# Belated Valentine Greetings From Mr. Flapper ..



## TAWhatley (Mar 6, 2001)

I think Tiff forgot us Pigeon folks for some reason .. sniffle, sniffle ..

http://www.mrflapper.com/070214.htm

Terry


----------



## TerriB (Nov 16, 2003)

I always feel much better after a Flapper Fix! Great photos. Love that O'Malley crest!!! How do you get him to raise it? Is it like dog ears?

The Muscovy girls are still my favorite.  Hope you all had a wonderful Valentine's Day!


----------



## mr squeaks (Apr 14, 2005)

*AND BELATED HAPPY VALENTINE'S DAY GREETINGS TO MR. FLAPPER AND THE GANG!!*

FROM:
SHI
&
MR. SQUEAKS


----------



## Whitefeather (Sep 2, 2002)

Wonderful photos Terry.
Thanks for sharing them.  

Cindy


----------



## mrflapper (Apr 12, 2006)

*Oops!*

Thanks for posting Flapper's Valentine episode, Terry. I forgot!

Quacks,

Tiff


----------



## Feather (Dec 8, 2005)

I have been waiting for this...to tell you I love you Mr. Flapper.

Feather


----------



## TAWhatley (Mar 6, 2001)

mrflapper said:


> Thanks for posting Flapper's Valentine episode, Terry. I forgot!
> 
> Quacks,
> 
> Tiff


That's OK (well, at least OK for this ONE time)! Us Pigeon folk need our Flapper fixes too!    

Terry


----------



## Victor (Dec 18, 2004)

*BRAVO! BRAVO! *Very well done!


----------



## mrflapper (Apr 12, 2006)

TerriB said:


> Love that O'Malley crest!!! How do you get him to raise it? Is it like dog ears?

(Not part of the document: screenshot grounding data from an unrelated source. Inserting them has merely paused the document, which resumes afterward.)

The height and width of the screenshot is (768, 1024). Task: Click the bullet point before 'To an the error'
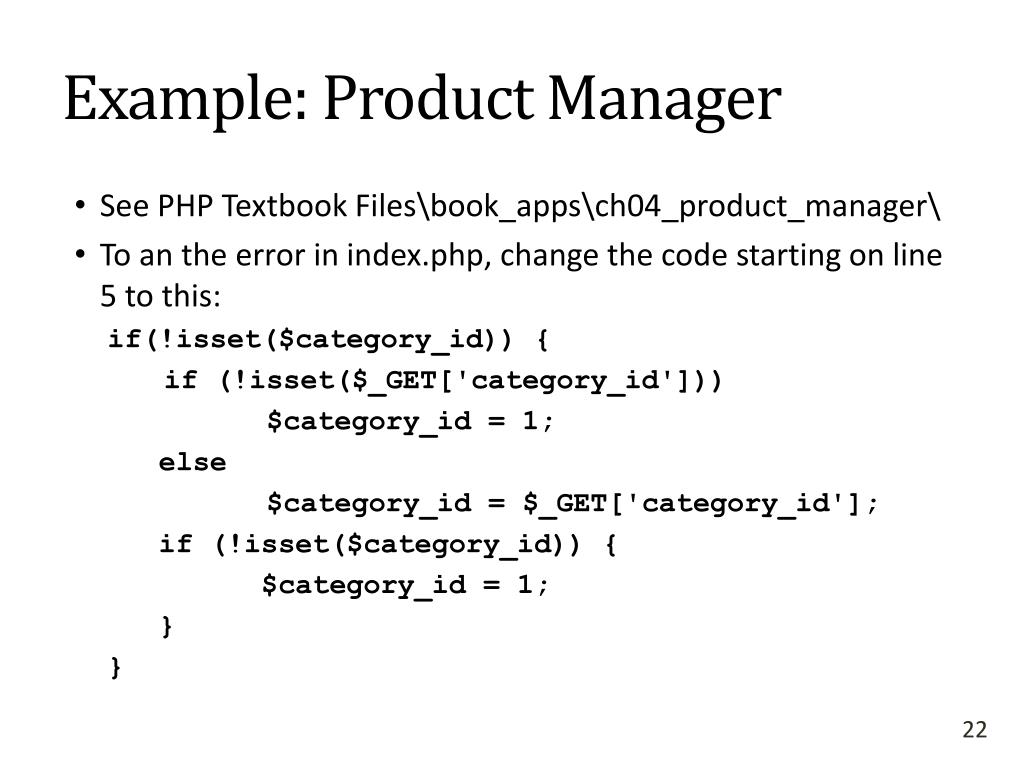point(80,254)
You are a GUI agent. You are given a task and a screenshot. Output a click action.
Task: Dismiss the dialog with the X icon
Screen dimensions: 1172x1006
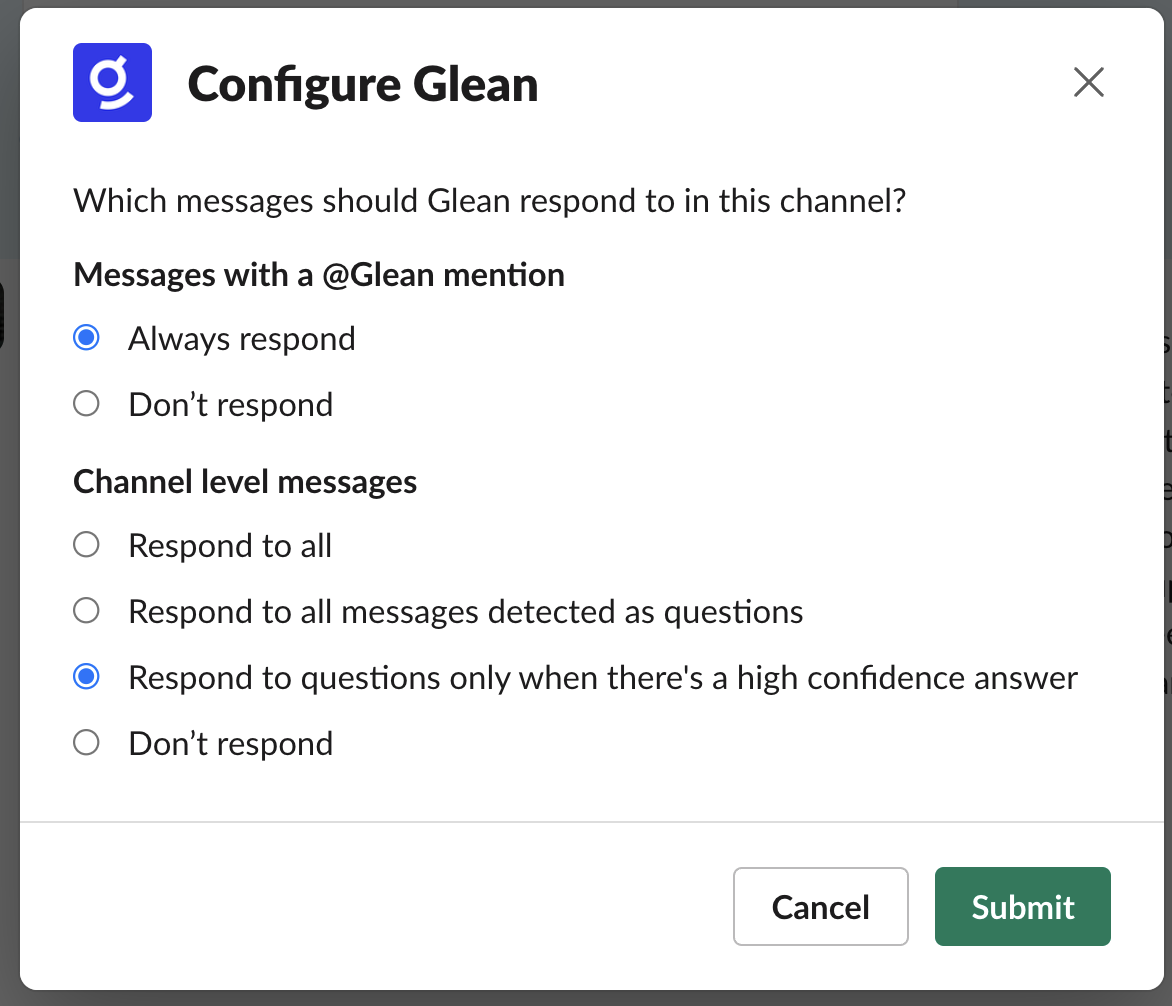[1088, 82]
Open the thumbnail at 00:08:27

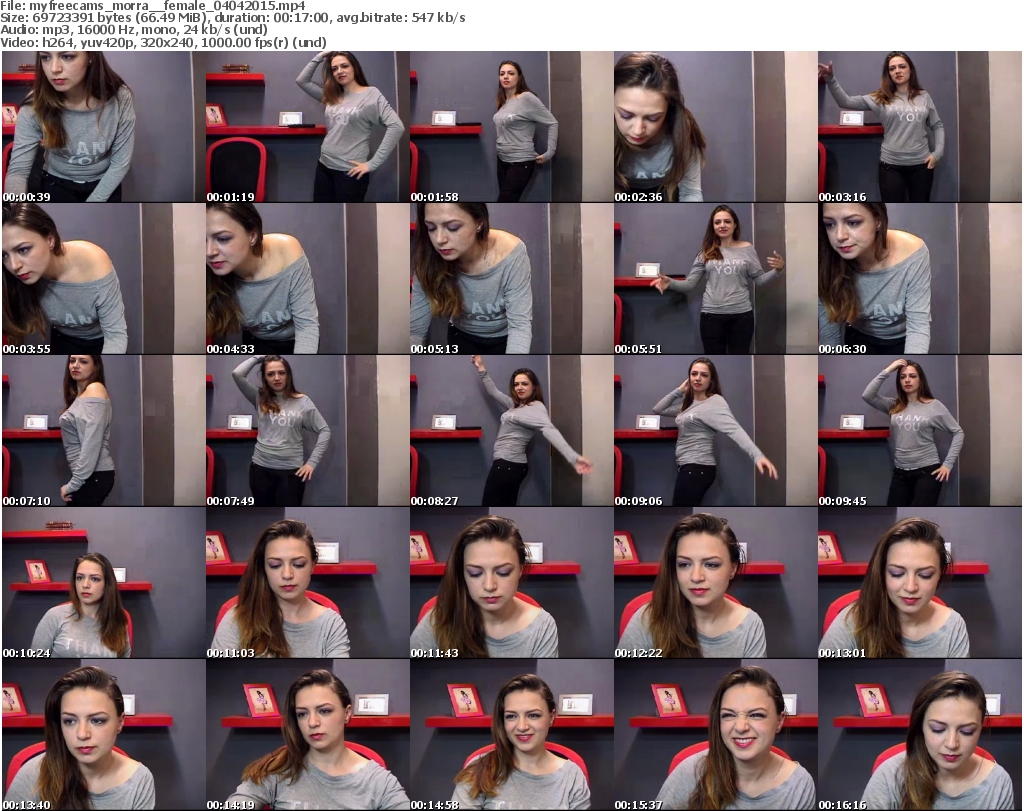(x=510, y=431)
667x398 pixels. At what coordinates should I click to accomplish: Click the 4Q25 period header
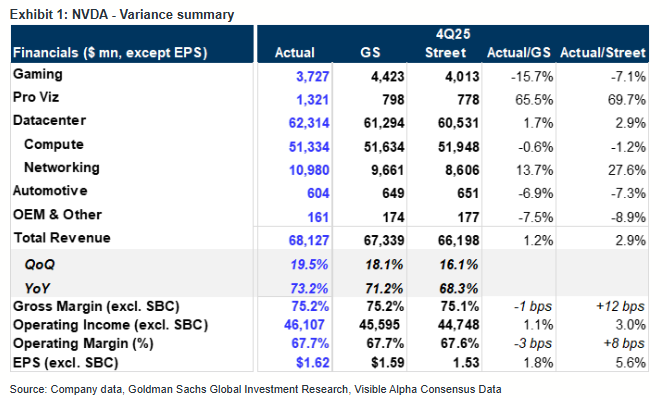453,34
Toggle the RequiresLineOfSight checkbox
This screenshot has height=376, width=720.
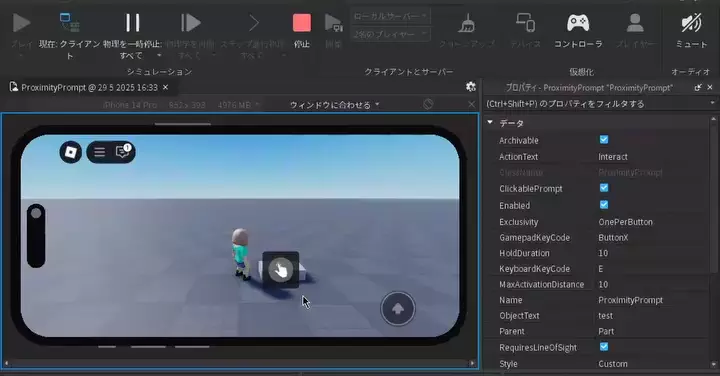(604, 347)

YES! Kind of... they raise the crest when they are ON ALERT! Sometimes when they hear a sound or if they think there is danger. Other times just when chatting with me. If I gasp I can get O'Malley to raise his crest for photos.



Quacks,

Tiff


----------



## Skyeking (Jan 17, 2003)

Hi Tiff,

You definitely have got a pet there if O'Malley raises his crest on command. LOL  

Thank you for another adorable and fun episode!


----------



## Maggie-NC (Jun 22, 2005)

Tiff, Mr. Flapper, O'malley et al

I have just spent about the last 30 minutes clicking every link related to Mr. Flapper and bookmarked all of them. I had the best time. I really enjoyed looking at O'malley's baby pictures.

A late happy valentine's day to all the gang.


----------